* [Aim of the exercise]:
List every line of the listing that contains the word "should".

* [Provided material]:
»»

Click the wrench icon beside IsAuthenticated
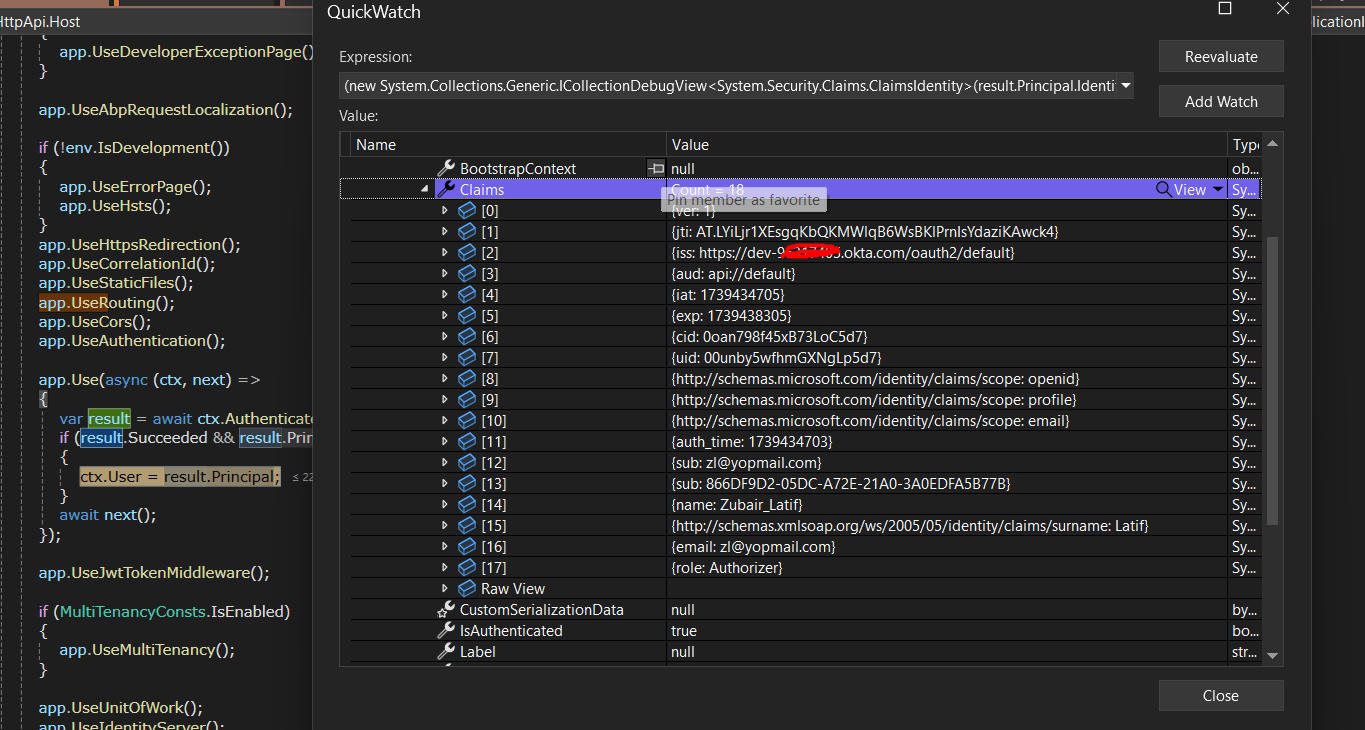 click(446, 631)
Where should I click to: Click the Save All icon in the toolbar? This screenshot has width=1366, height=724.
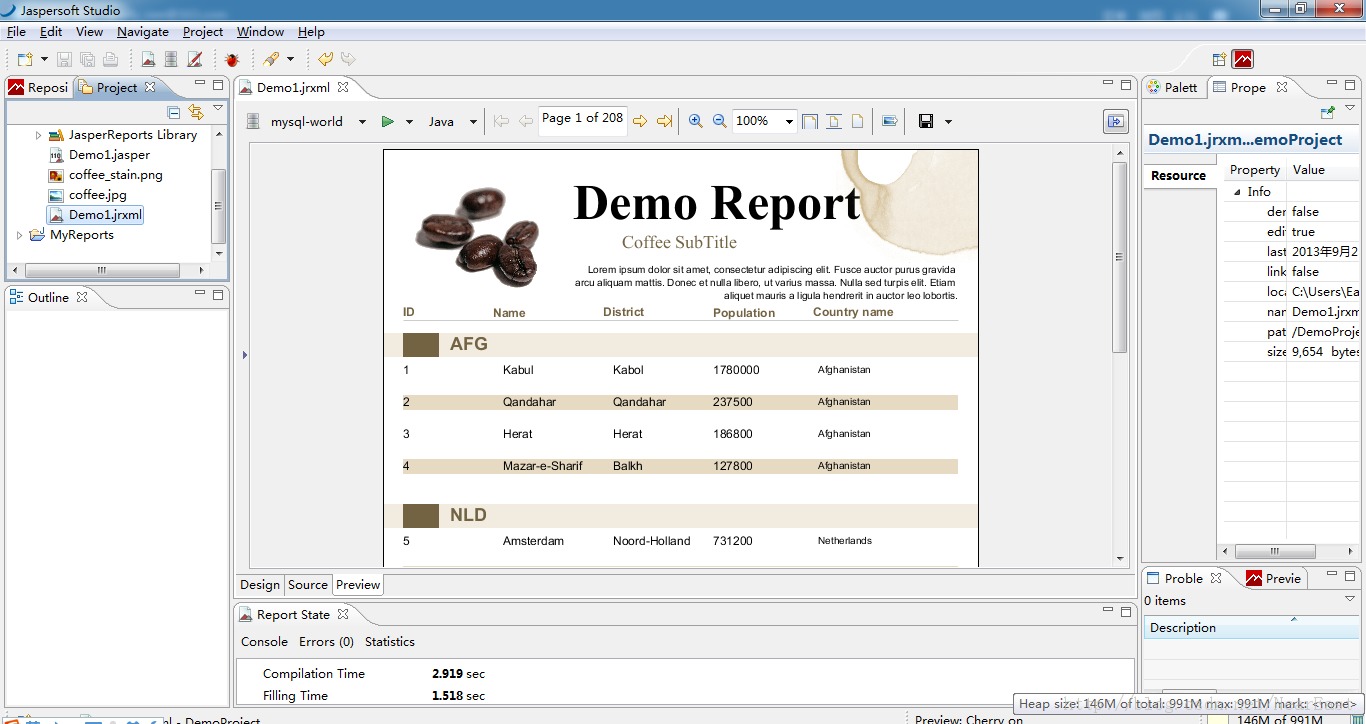(x=88, y=58)
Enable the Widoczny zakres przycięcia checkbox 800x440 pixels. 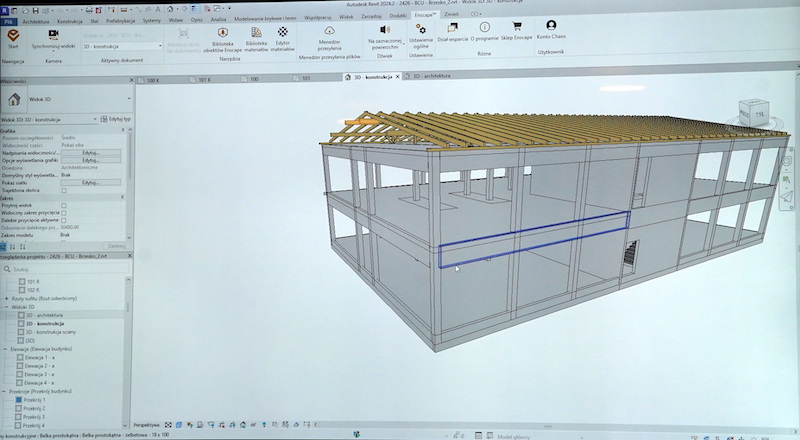click(64, 214)
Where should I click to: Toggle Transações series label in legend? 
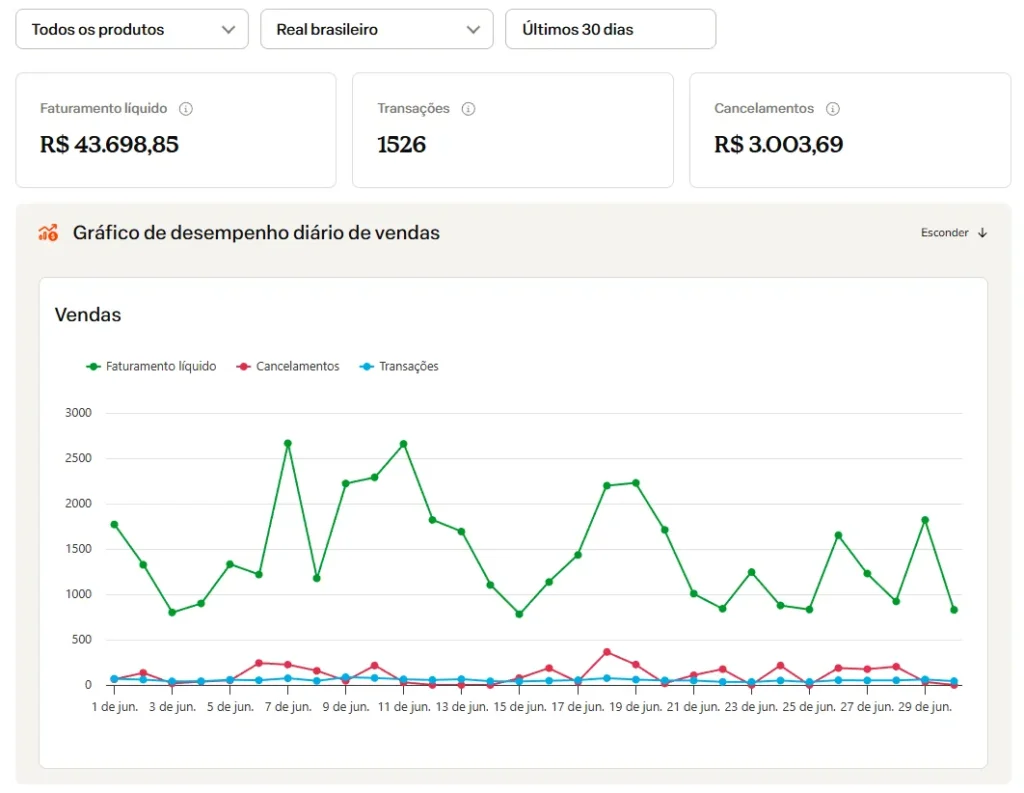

««

* [Output]:
Where should I click to: Click the Save All icon in the toolbar? This screenshot has width=1366, height=724.
Where should I click to: Toggle Transações series label in legend? 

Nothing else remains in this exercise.